REQUIREMENT —
Tally the lines in the entries below that contain the string "agent", treating uppercase and lowercase letters as distinct. Give only the resulting number.

SUPPLIED RECORDS —
....................

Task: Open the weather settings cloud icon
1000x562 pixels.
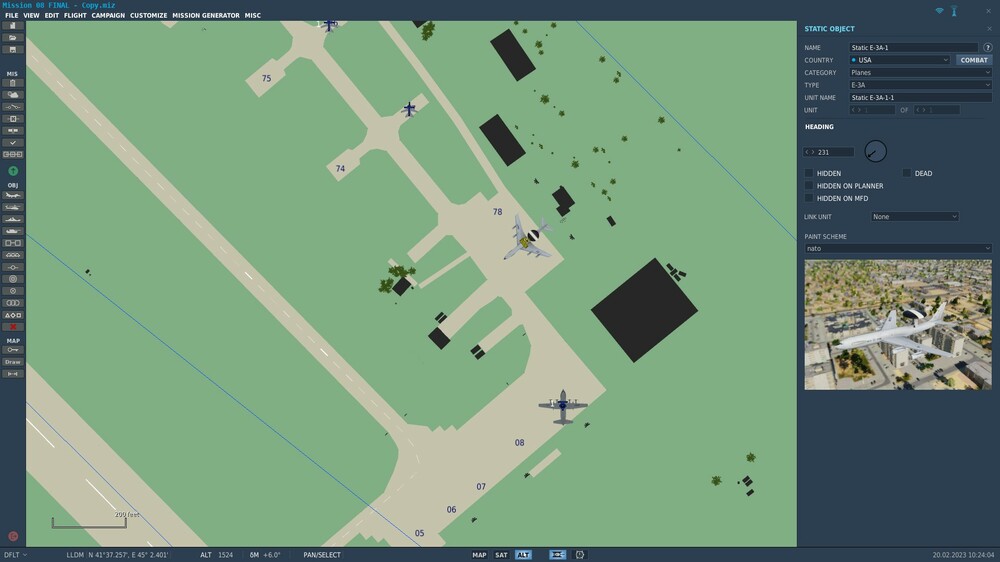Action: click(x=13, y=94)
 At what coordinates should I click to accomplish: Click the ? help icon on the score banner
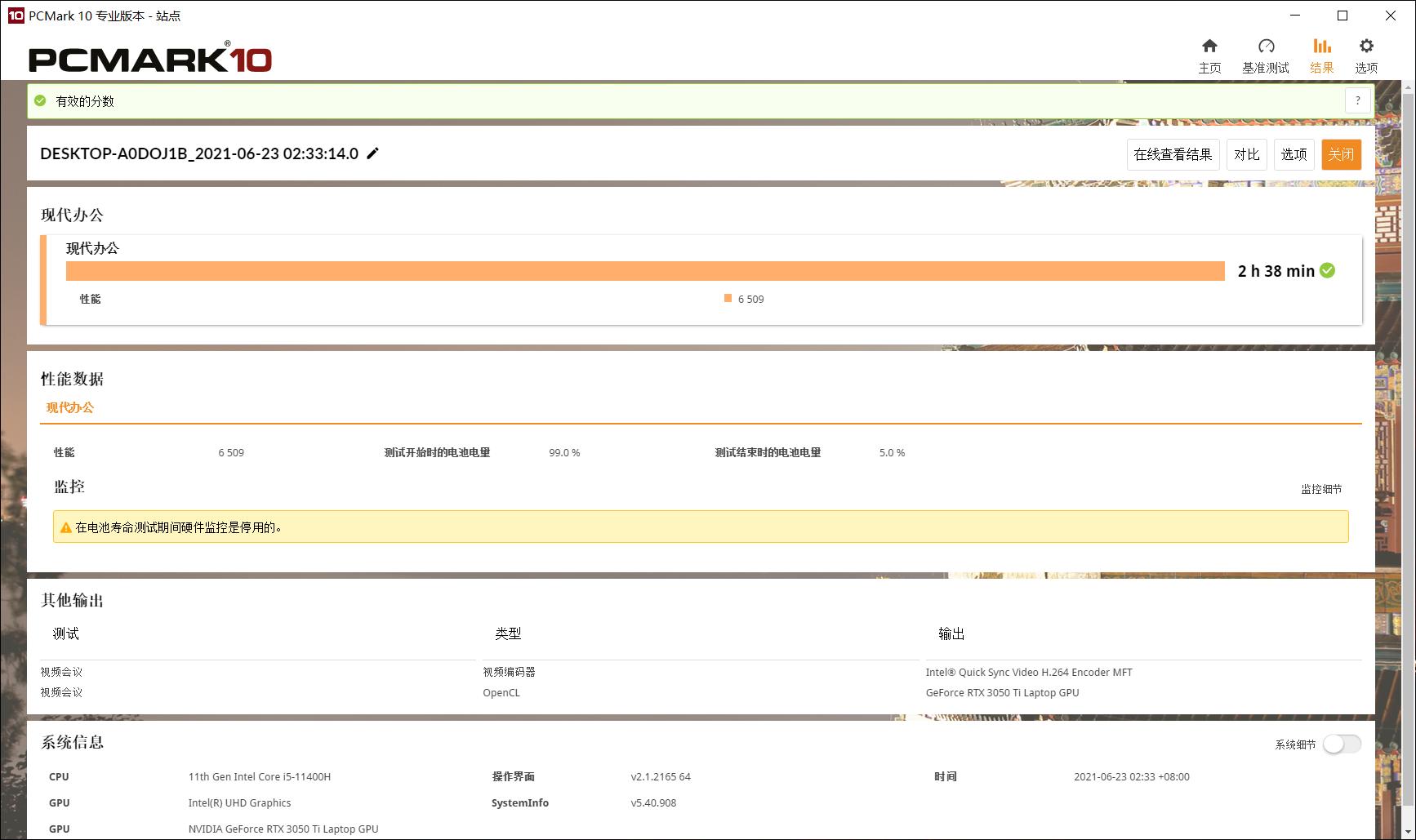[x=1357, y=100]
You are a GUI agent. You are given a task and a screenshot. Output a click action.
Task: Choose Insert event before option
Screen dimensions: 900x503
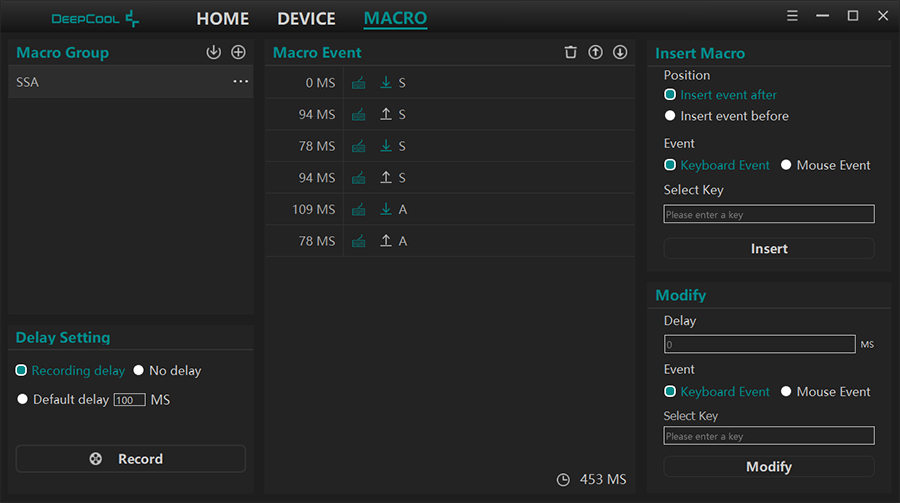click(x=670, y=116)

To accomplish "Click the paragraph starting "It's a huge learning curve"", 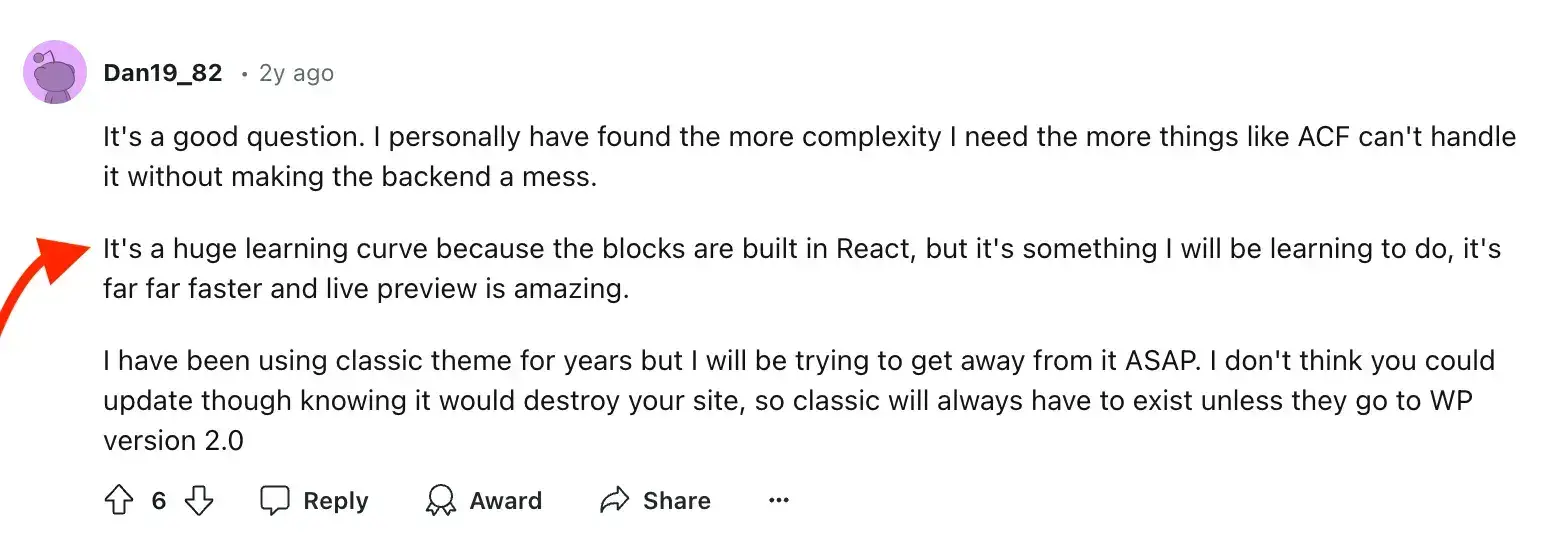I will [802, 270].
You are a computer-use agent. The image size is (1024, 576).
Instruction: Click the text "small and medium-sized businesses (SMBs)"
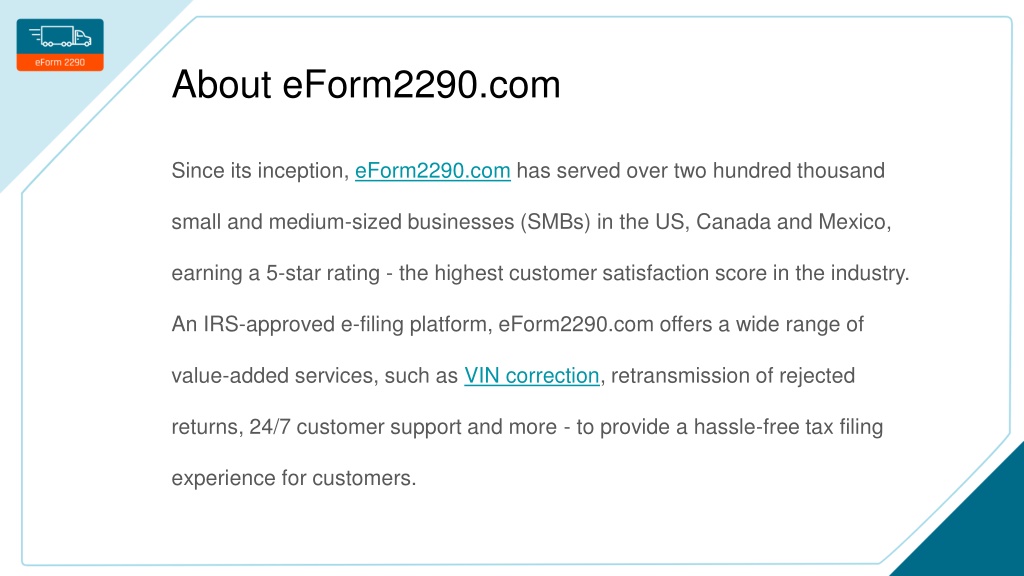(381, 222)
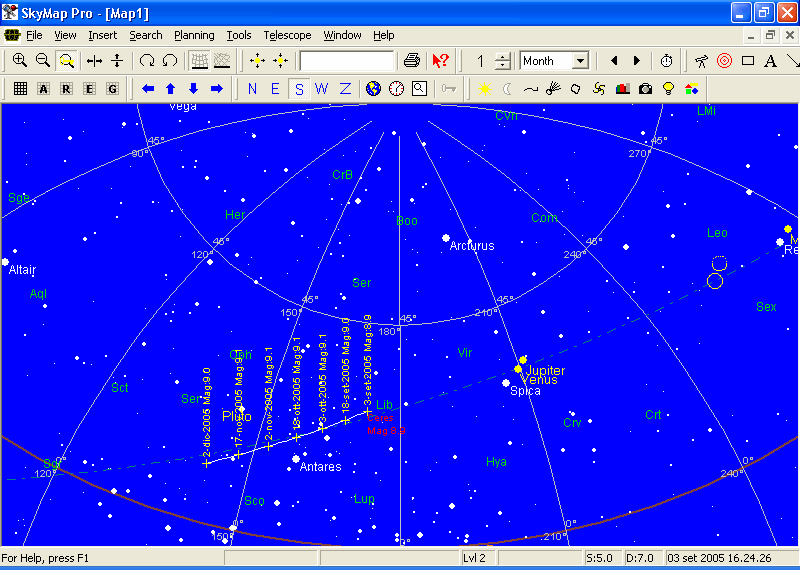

....................

ANSWER TO THIS EXERCISE —
2